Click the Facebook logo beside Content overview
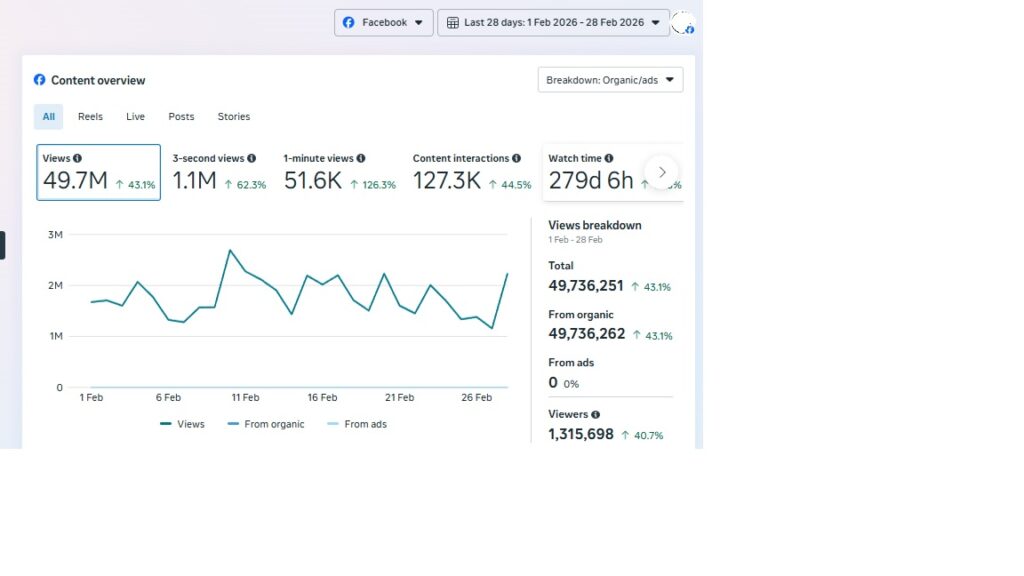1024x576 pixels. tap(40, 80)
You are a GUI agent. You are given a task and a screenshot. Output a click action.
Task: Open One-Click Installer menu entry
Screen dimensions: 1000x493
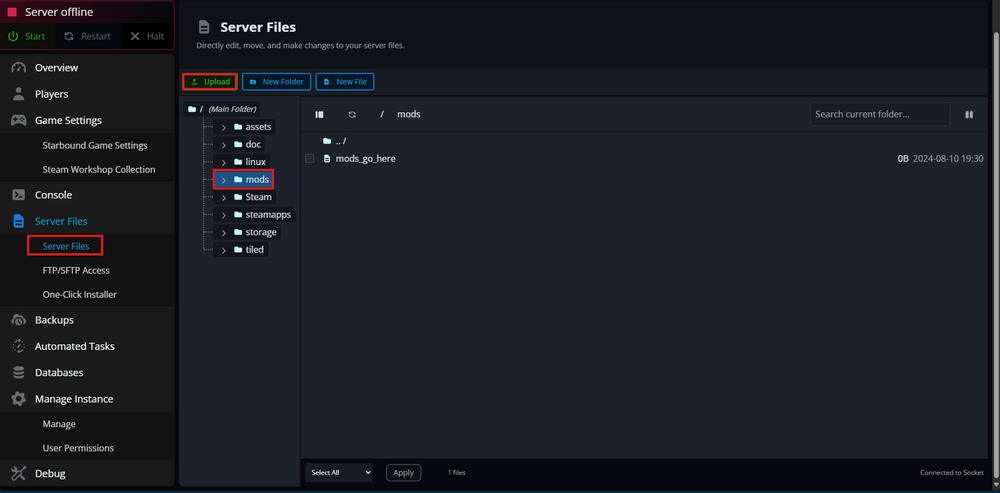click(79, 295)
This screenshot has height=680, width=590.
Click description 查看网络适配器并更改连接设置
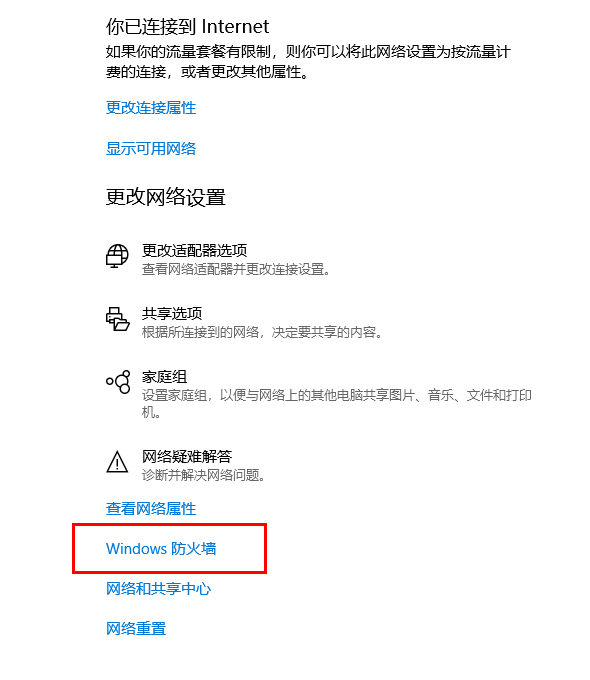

---------------

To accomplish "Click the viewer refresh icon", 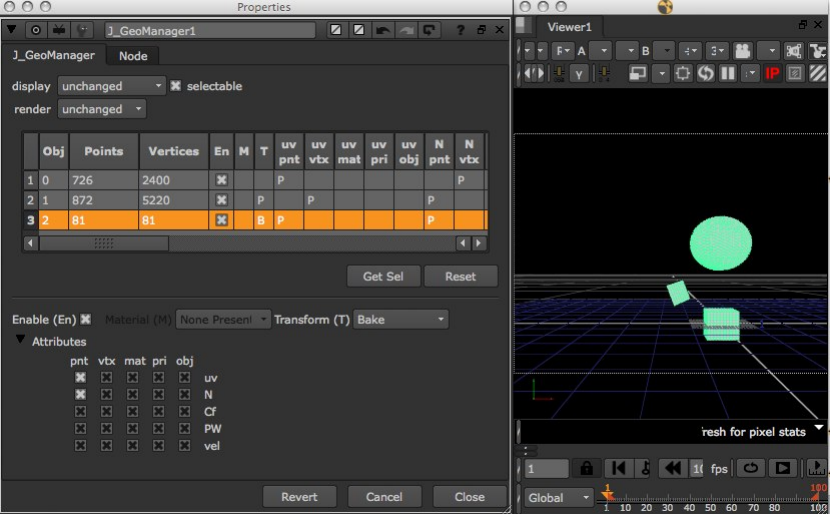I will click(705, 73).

---------------

=== What needs to be done ===
From the listing above, return every line that carries the string "screenshot".

=== Your response ===
You are a GUI agent. You are given a task and a screenshot. Output a click action.
This screenshot has height=680, width=590.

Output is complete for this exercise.